HALIFAX – University students in Nova Scotia are losing a tax credit aimed at keeping them in the province while funding will be increased to improve student-teacher ratios in classrooms in a provincial budget Thursday that was short on cuts and new spending.
Finance Minister Diana Whalen made no secret of the fact the Liberal party’s first budget since it was elected in October would contain a deficit, and the government is forecasting a shortfall in 2014-15 of $279 million.
The government plans to spend $9.9 billion in this fiscal year, which includes a $455-million increase in expenditures. Most of that was already promised by the province’s previous NDP government, with just $80 million earmarked for new Liberal programs.
Whalen described the budget as “the foundation for the work ahead” as the Liberals wrestle with an economy that a leading academic recently warned is on a path to financial disaster unless changes are made.
“We have undertaken a series of measures to meet our commitments and effectively respond to Nova Scotia’s clearly articulated desire for a new direction,” Whalen told the legislature.
The changes being made by the government are modest, with health spending and home-care services getting small increases.
There is a hike in the education budget over a four-year period, which includes $7.2 million to help cap class sizes at 20 students from Primary to Grade 2. The Education Department said the money will be spent to hire 180 new teachers.
The government is also adding some money to early literacy initiatives and bringing back a reading program that was axed in 2011.
But less than a week after eliminating interest on the provincial portion of student loans, the government is killing a graduate retention rebate that gave grads a maximum annual tax credit of $2,500. The interest-free loans is expected to cost the government $1.6 million annually, but getting rid of the tax credit is estimated to save $49.5 million.
Jonathan Williams, executive director of Students Nova Scotia, said the move was a “betrayal” of students who want to stay and work in the province.
“There are lots of things driving graduates away and this budget is not going to help,” said Williams.
He said a more useful tool would have been converting loans to grants that are tailored to students needs, much like Newfoundland and Labrador recently announced.
“That wouldn’t have taken up all the money that the graduate retention rebate was worth,” he said.
But Whalen defended the savings resulting from the elimination of the graduate retention rebate, saying the program wasn’t working.
“We’re trying to make smart investments and this one was money that was not doing what the credit said … retaining young people.”
Whalen said the government will focus instead on programs aimed at helping graduates enter the workforce.

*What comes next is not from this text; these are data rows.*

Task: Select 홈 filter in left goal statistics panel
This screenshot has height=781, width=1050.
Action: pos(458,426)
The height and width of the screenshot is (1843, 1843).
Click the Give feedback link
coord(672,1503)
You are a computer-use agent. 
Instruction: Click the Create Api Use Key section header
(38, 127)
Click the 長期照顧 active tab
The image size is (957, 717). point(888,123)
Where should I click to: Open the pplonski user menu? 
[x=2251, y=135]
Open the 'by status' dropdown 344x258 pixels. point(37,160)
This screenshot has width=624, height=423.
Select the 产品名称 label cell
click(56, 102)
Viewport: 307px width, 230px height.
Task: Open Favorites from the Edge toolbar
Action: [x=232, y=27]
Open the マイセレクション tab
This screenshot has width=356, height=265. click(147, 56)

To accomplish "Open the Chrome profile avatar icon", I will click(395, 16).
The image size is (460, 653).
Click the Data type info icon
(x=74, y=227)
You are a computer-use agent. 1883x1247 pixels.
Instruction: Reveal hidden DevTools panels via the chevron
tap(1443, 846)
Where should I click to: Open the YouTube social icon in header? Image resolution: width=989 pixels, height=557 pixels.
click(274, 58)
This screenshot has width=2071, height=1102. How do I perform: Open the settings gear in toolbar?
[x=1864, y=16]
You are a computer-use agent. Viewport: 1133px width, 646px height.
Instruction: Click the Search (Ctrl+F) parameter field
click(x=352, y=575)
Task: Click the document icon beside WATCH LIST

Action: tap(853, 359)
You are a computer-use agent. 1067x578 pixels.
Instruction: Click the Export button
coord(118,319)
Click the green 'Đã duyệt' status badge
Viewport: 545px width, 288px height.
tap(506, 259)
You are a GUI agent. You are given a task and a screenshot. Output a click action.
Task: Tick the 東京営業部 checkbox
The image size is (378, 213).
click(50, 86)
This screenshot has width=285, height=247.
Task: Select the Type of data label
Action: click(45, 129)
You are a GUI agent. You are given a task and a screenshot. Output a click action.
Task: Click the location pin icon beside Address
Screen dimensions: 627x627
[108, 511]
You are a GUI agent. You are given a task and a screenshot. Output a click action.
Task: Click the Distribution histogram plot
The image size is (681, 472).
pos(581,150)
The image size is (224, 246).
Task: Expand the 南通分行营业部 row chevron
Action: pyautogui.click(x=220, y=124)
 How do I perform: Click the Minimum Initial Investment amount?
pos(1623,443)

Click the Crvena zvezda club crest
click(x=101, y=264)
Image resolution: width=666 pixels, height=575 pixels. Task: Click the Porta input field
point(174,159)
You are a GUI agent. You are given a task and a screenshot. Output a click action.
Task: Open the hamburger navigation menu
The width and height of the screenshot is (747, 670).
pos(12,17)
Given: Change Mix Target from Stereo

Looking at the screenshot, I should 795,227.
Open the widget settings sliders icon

They include a new graduate scholarship for innovation and research worth $1.85 million and a $1.6 million program aimed at helping employers train new graduate workers.
In health, the government will spend $10.6 million on programs intended to recruit and hire doctors in rural areas of the province.
There are no new tax measures in the budget and the government is maintaining the harmonized sales tax at 15 per cent, scuttling an NDP promise to begin lowering the tax this year.
The estimated net debt is expected to grow to $14.6 billion, up from $13.9 billion forecast in last year’s budget. That amounts to about $16,000 for every man, woman and child in Nova Scotia.
Progressive Conservative Opposition Leader Jamie Baillie said the Liberals are adding to the debt burden when they should be balancing the ledger.
“If they had simply held the line on spending, Nova Scotians would have a balanced budget today and a chance at real tax relief,” said Baillie.
But Whalen said cost-cutting and restraint measures over the last four years have resulted in huge costs for programs that require funding such as home care and various community services initiatives.
She said the government was also paying $137 million in 2014 as part of three-year public-sector wage settlements.
A tax review that is underway will eventually give the government a sense of where it should go regarding future spending, she added.
Note to readers: This is a corrected story. A previous version said the budget was $9.6 billion.